Aldus, na mijn ontbijt pak ik mijn stalen maatje waarmee ik al vele kilometers in eensgezindheid en volledige symbiose heb afgelegd bij zijn horens, pardon ik bedoel stuur, vast. Ik moet mijn afstand tot mijn werkplek overbruggen en dat doe ik graag op mijn Giant fiets. Samen draaien we de kilometers er doorheen tot ik normaliter op mijn werkplek arriveer.

Meestal gaat dat voortreffelijk door weer en wind en in de pratsj, lees modder.
De moddersporen blijven meestal als een statement achter op de metalen onderdelen en zo. Maar, deze morgen lijkt het alsof mijn Giant ziek is, grieperig. De lucht is uit zijn longen, lees uit een van zijn banden. Ik gun mijn Giant fiets een rustpauze. Ik zal Giant vanaf deze zinsnede liefdevol bij zijn koosnaampje Titan, benoemen.

Hij staat op zijn banden te wachten. Een is halverwege lek. Panne, noemen ze dit in de wielrennerij.

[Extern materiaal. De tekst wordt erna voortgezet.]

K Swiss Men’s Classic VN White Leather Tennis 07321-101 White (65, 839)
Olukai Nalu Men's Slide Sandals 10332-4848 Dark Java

Met mijn pomp reanimeer ik de zieltogende longen - band. Ik pomp en het herleven begint voor Titan. Hij staat als het ware te trappelen op dat ik hem uit de garage wegvoer. In stilte genietend. Om de sfeer iets bij te werken ontsteek ik de lumieres, voor wit-licht en van achteren rood-licht via de LED applicaties op stuur en zadelstang. Sereen licht, opwekkend en volledig zichtbaar. Dat is de oplichtende trant. Sterk als vanouds beginnen Titan en ik als een vertrouwd tweespan aan de duurzame rit met de wind en regen volop tegen. Ik ben niets anders gewend en Titan maakt het niets uit zolang ik pedaleer. Hij praat nooit tegen mij. Het zij zo. Af en toe kraakt Titan onder het pedalerende geweld van mijn hamstrings. So be it. Buigen of barsten of de seizoenen met volle borst trotseren. Meer ons gezamenlijke ding!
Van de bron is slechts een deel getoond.